Under the plan, incoming high school freshmen will be enrolled in a freshman leadership academy that will focus on building bonds between the graduating class, as well as project-based learning and character development through social and emotional learning.
Students in the program will explore future learning opportunities through a variety of electives, including those in business, the arts, math and sciences.
From there, freshmen will choose to enter into one of five leadership communities at the high school, including visual performing arts; STEM; business, marketing entrepreneurs; humanities, communication & advocacy; and distance learning.
Curriculum for each leadership community is still being finalized, but program drafts are available on the district’s website.
There will also be an opportunity for students to enroll in off-campus learning communities, including those at Steinmetz Career & Leadership Academy — which will only be open to those in grades 10 through 12 under the redesign — and a performing arts program that will focus on dance, theater and vocal classes at Proctors Theatre.
The district is also expanding its existing partnership with SUNY Schenectady by extending the Early College Smart Transfer program to include 64 freshmen and 24 sophomores. Under the expanded program, which allows students to earn an associates degree while enrolled in high school, students will be taught by district staff at the college’s downtown campus.
The district is looking to implement the redesign in phases and will be forming additional partnerships with community organizations in the coming months to phase-in new programs in future academic years. The students belonging to the class of 2026 will receive the full experience of the redesign, but conversations are underway about plans for those graduating in 2024 and 2025 to join leadership communities, according to Deputy Superintendent Lynne Rutnick, who oversaw the redesign effort.
“It’s really a pathway approach to come to school and say, ‘I want to find my purpose,’” she said. “Not all students know their purpose when they leave high school, and that’s OK, but we want to at least provide them an opportunity to look at their strengths and interests.”

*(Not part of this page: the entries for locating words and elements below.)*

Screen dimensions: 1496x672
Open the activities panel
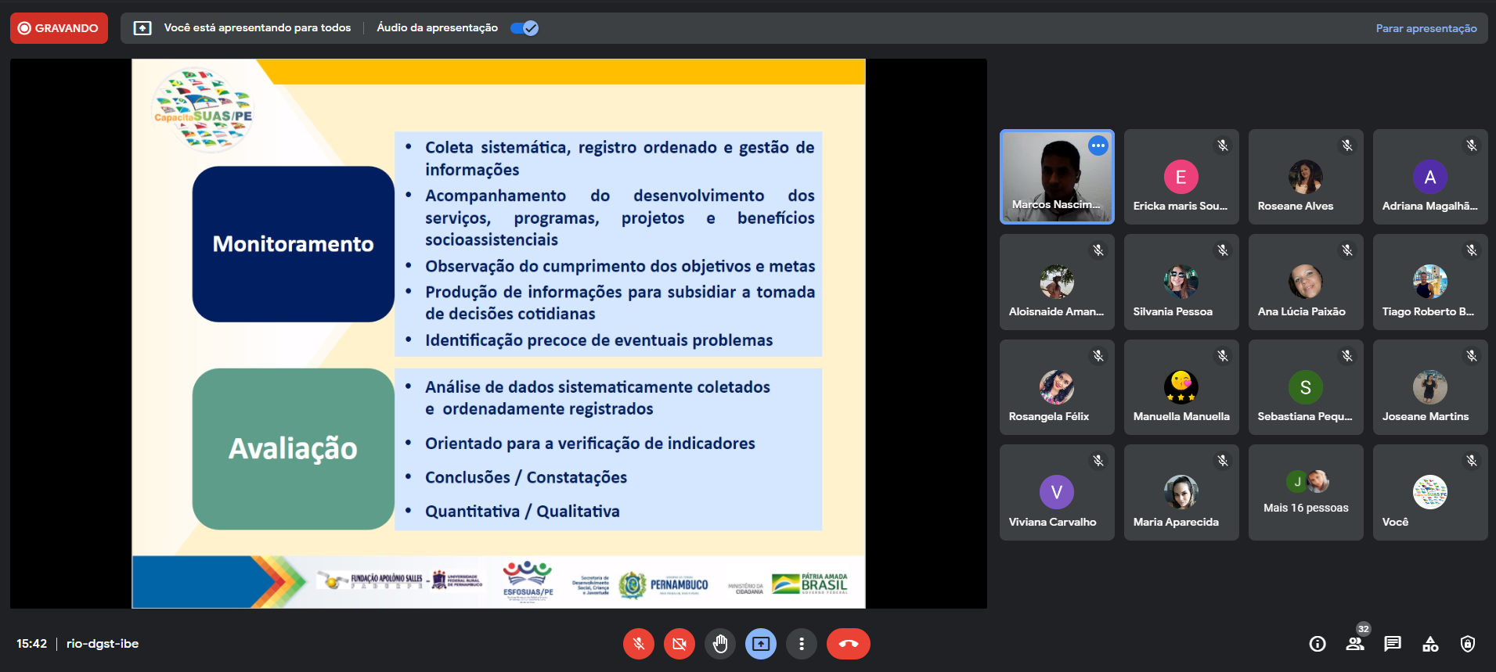point(1430,644)
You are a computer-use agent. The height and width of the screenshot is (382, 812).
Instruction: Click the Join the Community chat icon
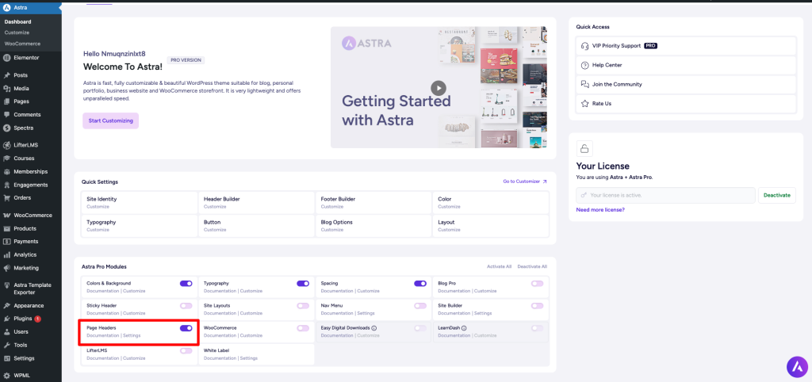point(585,84)
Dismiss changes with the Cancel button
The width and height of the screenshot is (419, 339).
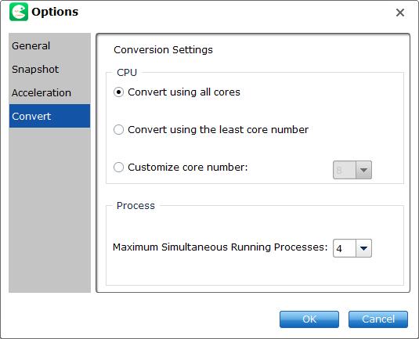click(378, 319)
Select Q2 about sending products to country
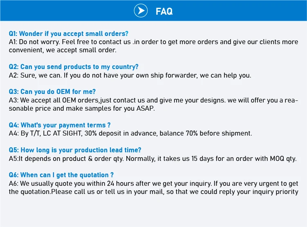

The ultimate goal is to bolster graduation rates, which have been on the rise in recent years but remain inconsistent between groups of students.
High school graduation rates for the class of 2019 were 70%, which improved to 76% and 80% for the class of 2020 and 2021, respectively, according to state data.
But discrepancies remain between students of color and those that are white. Just 7% of Hispanic graduates and 9% of Black students graduated last year with an advanced regents diploma compared to 19% of white students, according to state data, and white students have overall higher graduation rates than students of color.
To help address the discrepancies, the district will be standardizing academics at its three middle schools beginning next school year to ensure students are learning the same material, and unifying bell schedules for those in grades six through eight.
The district will also be rolling out new learning programs that will focus on providing behavioral and academic support for middle school students, and an AVID program — Advancement Via Individual Determination — that focuses on closing opportunity gaps.
AVID, which is already in place at the high school level, essentially prepares students to become students by teaching them essential skills on how to study and take notes, and how to balance academics with extracurricular activities, according to Kurt Redman, assistant director of secondary programs.
“As students get older, [AVID’s] more targeted to students who are capable of going to college but may be first-generation college students and may not really have the background of being prepared,” he said. “So it helps them in exploring colleges, getting on college campuses, researching what they’re interested in, all the way through the financial aid and application process as well.”
The district is now preparing to hold a series of public forums with parent liaisons and school administrators to raise awareness about the changes and is in the process of completing a district-wide building condition survey, which will determine where the freshman leadership academy takes place and class size moving forward.
Work is also ongoing to establish more community partners to expand the learning communities in the years ahead.
“All means all, which means we’re going to give quality programming to every single student,” Rutnick said.